Kinderen hebben vanuit liefde, loyaliteit en de noodzaak tot overleven de neiging om voor (één van) hun ouders te gaan zorgen. Dit maakt dat ze bóven die ouder(s) komen te staan. Het kind in de rol van de ouder/volwassene, en de ouder/volwassene in de rol van het kind.
Het kind kan zichzelf zijn gaan wegcijferen om het de ouder(s) maar niet nóg lastiger te maken. Of het is gaan bemiddelen tussen beide ouders. Of is een broer of zusje gaan verdedigen tegen frustratie van een ouder. Allemaal gedrag waardoor het kind niet zichzelf - kind - heeft kunnen zijn.
Deze verantwoordelijkheden of taken zijn een last geweest. Soms zelfs een hele zware last. Vaak hebben mensen geen idee hoe groot de impact daarvan is. Ze zijn zó gewend om voor een ander te zorgen en/of zichzelf weg te cijferen. Of vóelen soms hun eigen behoeftes helemaal niet eens. Weten niet wat ze willen, of kunnen niet echt genieten van het leven.
Na het gezin van herkomst te hebben opgesteld, kwam het de afgelopen periode in veel opstellingen terug dat het voor de cliënt amper mogelijk was de systemische zinnen "Ik ben je zoon/dochter, jij bent mijn vader/moeder" uit te spreken. Vanwege boosheid en zelfs minachting. Het ervaren en vervolgens erkennen daarvan is al een hele belangrijke stap. Vaak op weg naar het toelaten van het verdriet en gemis wat daaronder zit.
Eén vader was erg dominant en agressief geweest. Een moeder was emotioneel afwezig door niet genomen rouw over zaken uit het verleden. Een andere vader was meer naar zijn dochter toegetrokken omdat hij de relatie met zijn vrouw emotioneel en intellectueel niet bevredigend vond. Hierdoor stonden de moeder en dus ook de dochter óók niet op hun eigen plek.
Wat in alle sessies - na rustig onderzoeken en aftasten - helpend bleek, was het - in acht neming van eventuele weerstand - uitspreken van de volgende systemische zinnen: - Ik ben jullie zoon/dochter.
- Jullie zijn mijn ouders.
- Wat er tussen jullie speelde, heeft niets met mij te maken.
- Jullie zijn de volwassenen, ik ben het kind.
- Het is jullie verantwoordelijkheid, niet de mijne.
- Jullie zijn de groten, ik ben de kleine.

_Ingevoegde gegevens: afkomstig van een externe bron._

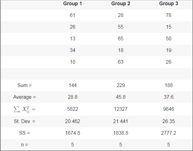
Task: Click the St. Dev. = row label
Action: (x=24, y=121)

Dit maakte dat de plek van het kind weer ingenomen kon worden. Er kwam rust. Voelbaar in het lijf. Letterlijk grond onder de voeten en het stromen van energie door het lichaam zoals dat nog niet eerder was ervaren.
Precies dít is voor mij de magie van systemisch werken. Dat iemand écht verankerd in het lichaam kan voelen dat de enige en juiste plek voor hem/haar is ingenomen. Om van daaruit stappen vooruit te maken in zijn/haar eigen leven, met de ouders als volwassenen áchter zich, waar ze thuishoren.